Barrett later stood up and made the announcement to her church congregation, which knew of her long struggle with the hospital.
“I just want to thank God for blessings that he has brought to me,” she shouted. “I thank him for the victory!” (MLK50 Memphis)
Here are more Recharge stories to get you through the week:
A superlibrarian’s star turn. Millions of people who use the internet at public libraries have Jean Armour Polly to thank. Long before the web existed, the Liverpool, New York, librarian pushed to get free internet to library patrons, at first through a dial-up service. “I thought, ‘How are we going to get this into the public’s hands?'” said Polly, making the news with her induction last week into the Internet Hall of Fame. Another contribution: She popularized the term “surfing the internet”—and apologized to surfers who were initially offended. (Wired)
Hellraisers’ honeymoon. LaCrystal Robertson and Steve Ferguson met at the General Motors plant. They married. Just after the nuptials on September 21, Robertson and Ferguson, still in their formal attire, joined their fellow employees on the picket line outside GM’s Spring Hill, Tennessee, plant. “Just because it’s our special day,” Ferguson said, “we’re not forgetting about what we’re fighting for.” Their colleagues greeted them with applause. (Washington Post)
The call to help. Rebecca Asaro was 9 when she last saw her dad.
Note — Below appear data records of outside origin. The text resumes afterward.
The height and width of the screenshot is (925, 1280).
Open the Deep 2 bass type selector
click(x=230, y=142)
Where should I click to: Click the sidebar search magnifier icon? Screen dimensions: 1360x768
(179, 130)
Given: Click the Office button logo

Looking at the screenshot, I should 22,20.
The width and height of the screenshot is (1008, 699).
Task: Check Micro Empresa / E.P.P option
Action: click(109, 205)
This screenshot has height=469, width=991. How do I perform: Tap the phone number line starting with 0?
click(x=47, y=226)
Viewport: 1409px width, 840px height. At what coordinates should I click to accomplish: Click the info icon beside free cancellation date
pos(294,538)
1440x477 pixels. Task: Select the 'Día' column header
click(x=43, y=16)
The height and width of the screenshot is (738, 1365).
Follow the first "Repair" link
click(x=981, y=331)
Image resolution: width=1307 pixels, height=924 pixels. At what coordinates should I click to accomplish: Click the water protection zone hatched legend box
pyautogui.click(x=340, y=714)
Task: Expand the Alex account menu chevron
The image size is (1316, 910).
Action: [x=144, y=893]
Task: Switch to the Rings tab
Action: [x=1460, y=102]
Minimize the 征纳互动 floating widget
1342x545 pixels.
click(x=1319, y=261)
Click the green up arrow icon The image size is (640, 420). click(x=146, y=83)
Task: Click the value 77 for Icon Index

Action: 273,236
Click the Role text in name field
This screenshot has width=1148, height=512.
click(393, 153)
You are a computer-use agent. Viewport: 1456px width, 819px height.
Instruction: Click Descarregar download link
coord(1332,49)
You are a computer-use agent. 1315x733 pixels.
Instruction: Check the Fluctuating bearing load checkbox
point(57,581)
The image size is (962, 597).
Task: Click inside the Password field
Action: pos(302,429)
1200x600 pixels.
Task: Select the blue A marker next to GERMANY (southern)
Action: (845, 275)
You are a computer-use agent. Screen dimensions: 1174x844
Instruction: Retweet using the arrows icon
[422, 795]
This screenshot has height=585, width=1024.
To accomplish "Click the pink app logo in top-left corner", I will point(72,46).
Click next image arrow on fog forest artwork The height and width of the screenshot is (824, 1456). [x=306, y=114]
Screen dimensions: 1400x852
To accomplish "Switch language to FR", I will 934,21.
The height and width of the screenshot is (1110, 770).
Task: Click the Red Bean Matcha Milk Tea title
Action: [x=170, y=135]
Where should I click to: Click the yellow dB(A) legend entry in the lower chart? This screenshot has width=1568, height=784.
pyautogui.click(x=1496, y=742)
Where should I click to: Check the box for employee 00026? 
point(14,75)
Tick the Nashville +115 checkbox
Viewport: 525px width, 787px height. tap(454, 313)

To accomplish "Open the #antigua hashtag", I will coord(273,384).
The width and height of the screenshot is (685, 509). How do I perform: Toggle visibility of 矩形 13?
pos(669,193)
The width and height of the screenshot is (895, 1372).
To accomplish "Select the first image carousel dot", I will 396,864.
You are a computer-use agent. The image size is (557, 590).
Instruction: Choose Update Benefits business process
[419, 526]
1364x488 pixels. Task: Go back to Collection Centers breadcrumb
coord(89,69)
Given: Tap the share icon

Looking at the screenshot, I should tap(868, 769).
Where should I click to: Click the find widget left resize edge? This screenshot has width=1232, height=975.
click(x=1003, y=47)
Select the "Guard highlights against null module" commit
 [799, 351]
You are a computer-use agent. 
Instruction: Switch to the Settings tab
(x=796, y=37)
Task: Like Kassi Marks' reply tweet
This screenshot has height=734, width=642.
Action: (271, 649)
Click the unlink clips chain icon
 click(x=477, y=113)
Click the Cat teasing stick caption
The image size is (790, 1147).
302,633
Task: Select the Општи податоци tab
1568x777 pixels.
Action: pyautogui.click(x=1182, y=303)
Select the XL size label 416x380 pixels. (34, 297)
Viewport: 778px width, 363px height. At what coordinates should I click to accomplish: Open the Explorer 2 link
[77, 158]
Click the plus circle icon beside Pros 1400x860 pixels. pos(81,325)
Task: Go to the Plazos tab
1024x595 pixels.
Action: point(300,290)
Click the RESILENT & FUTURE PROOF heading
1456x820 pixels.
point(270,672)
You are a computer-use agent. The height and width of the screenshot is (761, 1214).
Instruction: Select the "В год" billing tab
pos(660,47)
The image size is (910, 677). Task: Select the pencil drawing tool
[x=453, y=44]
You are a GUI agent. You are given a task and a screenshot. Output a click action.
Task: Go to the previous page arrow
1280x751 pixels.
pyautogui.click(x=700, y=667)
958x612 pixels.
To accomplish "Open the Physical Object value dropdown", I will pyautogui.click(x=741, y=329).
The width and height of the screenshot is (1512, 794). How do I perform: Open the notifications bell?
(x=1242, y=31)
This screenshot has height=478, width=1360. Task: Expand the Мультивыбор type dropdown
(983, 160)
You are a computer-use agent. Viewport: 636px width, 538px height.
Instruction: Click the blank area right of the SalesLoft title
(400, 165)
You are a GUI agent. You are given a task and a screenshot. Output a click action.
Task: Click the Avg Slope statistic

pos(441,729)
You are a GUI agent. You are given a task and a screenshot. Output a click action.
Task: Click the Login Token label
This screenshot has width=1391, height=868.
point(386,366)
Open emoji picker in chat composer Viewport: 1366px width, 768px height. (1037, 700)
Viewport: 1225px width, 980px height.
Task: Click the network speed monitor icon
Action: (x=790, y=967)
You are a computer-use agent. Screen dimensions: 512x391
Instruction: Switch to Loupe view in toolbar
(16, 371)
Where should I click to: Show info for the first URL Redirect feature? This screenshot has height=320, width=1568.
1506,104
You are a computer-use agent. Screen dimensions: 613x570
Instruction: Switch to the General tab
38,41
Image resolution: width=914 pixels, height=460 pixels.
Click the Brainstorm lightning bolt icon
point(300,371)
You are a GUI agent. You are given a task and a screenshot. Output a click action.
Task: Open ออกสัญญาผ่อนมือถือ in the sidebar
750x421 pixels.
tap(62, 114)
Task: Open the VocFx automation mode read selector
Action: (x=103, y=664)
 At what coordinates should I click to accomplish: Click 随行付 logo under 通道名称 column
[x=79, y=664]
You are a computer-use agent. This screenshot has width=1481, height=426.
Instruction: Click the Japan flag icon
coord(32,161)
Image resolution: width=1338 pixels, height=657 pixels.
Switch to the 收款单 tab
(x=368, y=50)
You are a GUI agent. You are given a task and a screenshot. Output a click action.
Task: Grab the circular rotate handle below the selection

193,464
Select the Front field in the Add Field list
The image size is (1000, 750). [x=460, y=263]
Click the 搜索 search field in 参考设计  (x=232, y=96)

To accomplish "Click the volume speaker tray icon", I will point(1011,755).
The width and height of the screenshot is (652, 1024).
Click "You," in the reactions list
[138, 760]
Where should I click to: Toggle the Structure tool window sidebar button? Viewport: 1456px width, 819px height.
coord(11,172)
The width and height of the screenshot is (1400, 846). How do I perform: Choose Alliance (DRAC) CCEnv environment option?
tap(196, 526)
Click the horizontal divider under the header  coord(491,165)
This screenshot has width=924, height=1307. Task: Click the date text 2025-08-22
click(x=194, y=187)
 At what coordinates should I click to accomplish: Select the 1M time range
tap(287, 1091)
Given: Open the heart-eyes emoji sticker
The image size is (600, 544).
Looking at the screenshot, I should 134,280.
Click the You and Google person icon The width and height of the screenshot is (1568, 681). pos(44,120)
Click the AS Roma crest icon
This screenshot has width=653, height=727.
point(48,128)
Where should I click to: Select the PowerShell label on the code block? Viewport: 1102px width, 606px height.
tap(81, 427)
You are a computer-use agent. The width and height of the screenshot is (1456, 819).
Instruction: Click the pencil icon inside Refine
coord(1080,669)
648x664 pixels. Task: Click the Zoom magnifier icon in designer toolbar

Her brother Marc was 7. Last week, they followed their father into service with the New York Fire Department. The Asaros are among 19 new firefighters who had lost a parent on 9/11 or to 9/11-related illnesses. The reward of following in their father’s footsteps, the Asaros said, is in helping others. “I feel like my dad’s with me every step of the way,” Rebecca said, “and it brings me a little closer to him.” (CBS News)
Reunited. For 75 years, cousins and best friends Morris Sana and Simon Mairowitz each believed the other had been killed in the Holocaust. On September 21, after younger members of their families connected on Facebook, the two reunited in Israel. “I know it’s a long time,” said Simon as he held Morris’ face in his hands. “We’ve got each other now.’’ (People)
Recharge salutes: Air Force Tech Sgt. Kenneth O’Brien, who was flying back to the States to accept a heroism award when he saved a baby’s life; the English town of Frome, which began treating loneliness as a medical condition—and found huge medical savings; and Tommy Cash Cosman, who flourished in his last years as a radio talk show host and as a character around his remote Nevada town. He was beloved for the humanity behind his goofy, spiky exterior. “You hear a taunt long enough,” writes John M. Glionna, who profiled Cosman for the Los Angeles Times, “you start to miss it when it’s gone.”